Rep. Bob Inglis (R-S.C) became the third House member and the fifth member of Congress to be defeated this year, losing by an overwhelming margin Tuesday in a GOP primary that served as a referendum on Inglis’s conservative credentials. ...After finishing a distant second in the June 8 primary, Inglis’s loss did not come as a surprise.
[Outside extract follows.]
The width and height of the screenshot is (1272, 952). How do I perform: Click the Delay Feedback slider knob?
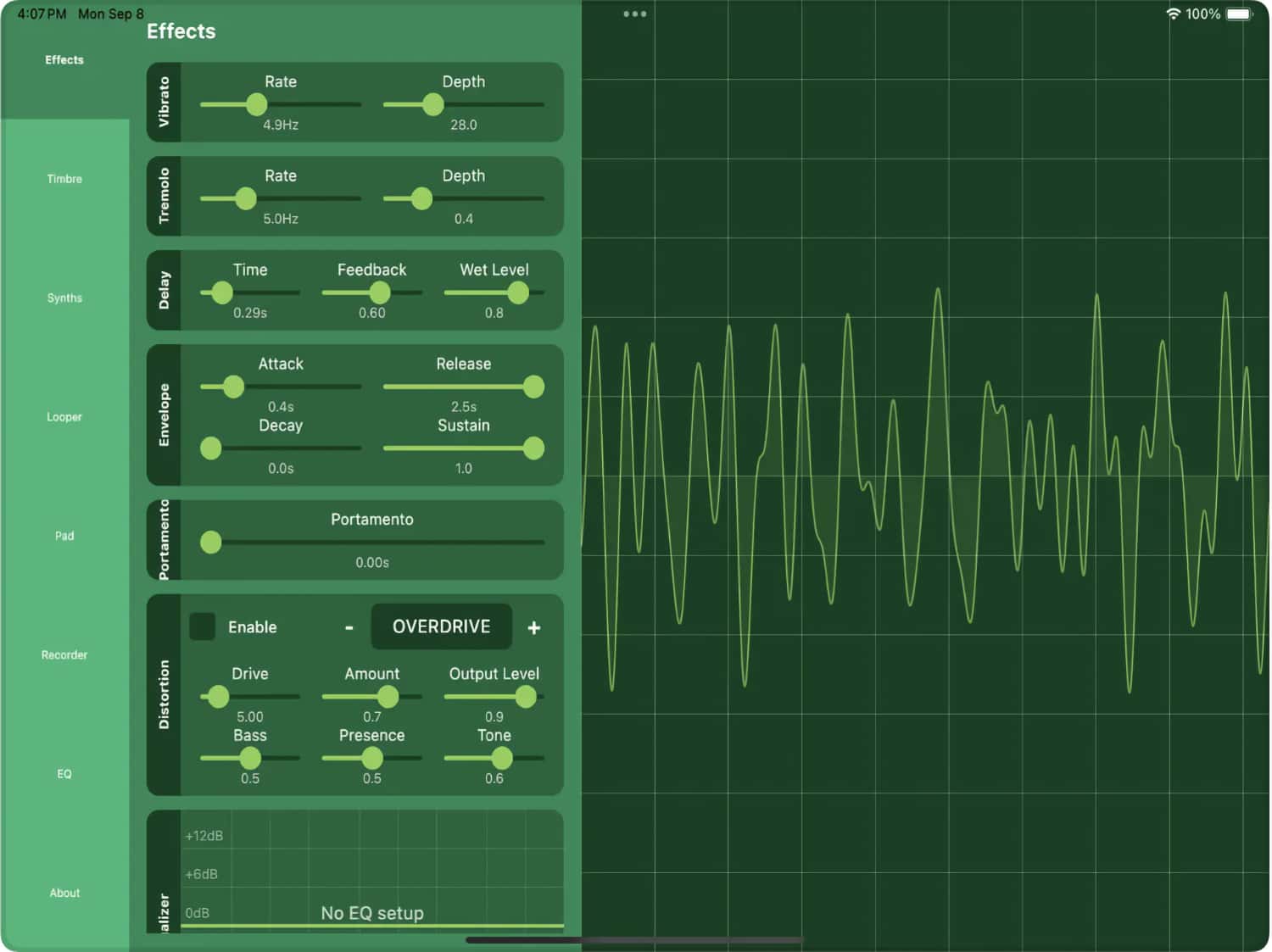380,292
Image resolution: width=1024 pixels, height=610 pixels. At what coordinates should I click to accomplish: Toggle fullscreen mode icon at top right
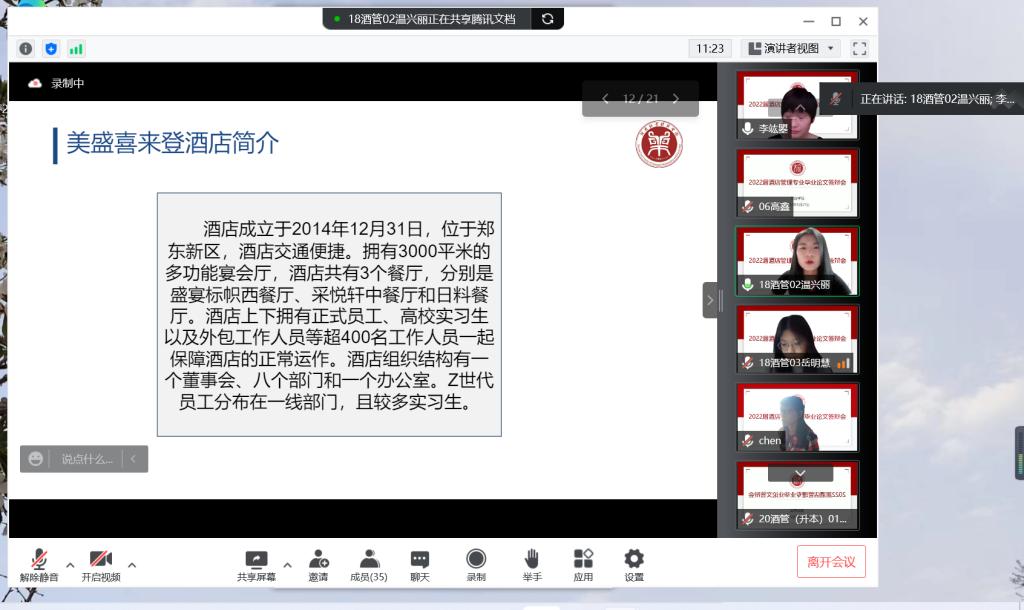[x=859, y=48]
Still, the margin of defeat was stunning: Spartanburg County Solicitor Trey Gowdy, who had slammed Inglis for his positions on everything from the Iraq war troop surge to drilling in the Arctic National Wildlife Refuge in an effort to paint the congressman as insufficiently conservative, won 71 percent to Inglis’s 29 percent. ...Before the ballots had been cast Tuesday, many Republican operatives in Washington and South Carolina had written off the prospect of an Inglis victory, chalking up his seemingly inevitable loss to a combination of an anti-incumbent tide and local frustration with his departures from conservative orthodoxy. ...As town halls raged last summer, Inglis came under glaring criticism from conservative activists after he told a room of angry town hall attendees to “turn off” Glenn Beck.
Wednesday, June 23, 2010
The Tea Party Strikes Again as Pro-Bailout Congressman Loses Primary
There were closely-watched primaries yesterday in South Carolina and Utah. Most of the attention was on the Palmetto State, where an Indian-American woman won the GOP nomination for governor and an African-American won the nomination for the first district congressional seat. Both are positive developments since the respective candidates appear to be solid, limited-government conservatives. But the most important race, in my humble opinion, was the battle to unseat incumbent GOP Congressman Bob Inglis, who was a TARP-supporting, pro-tax Republican. As this Politico story indicates, he got completely stomped as voters wisely recognized that he had become a fan of big government.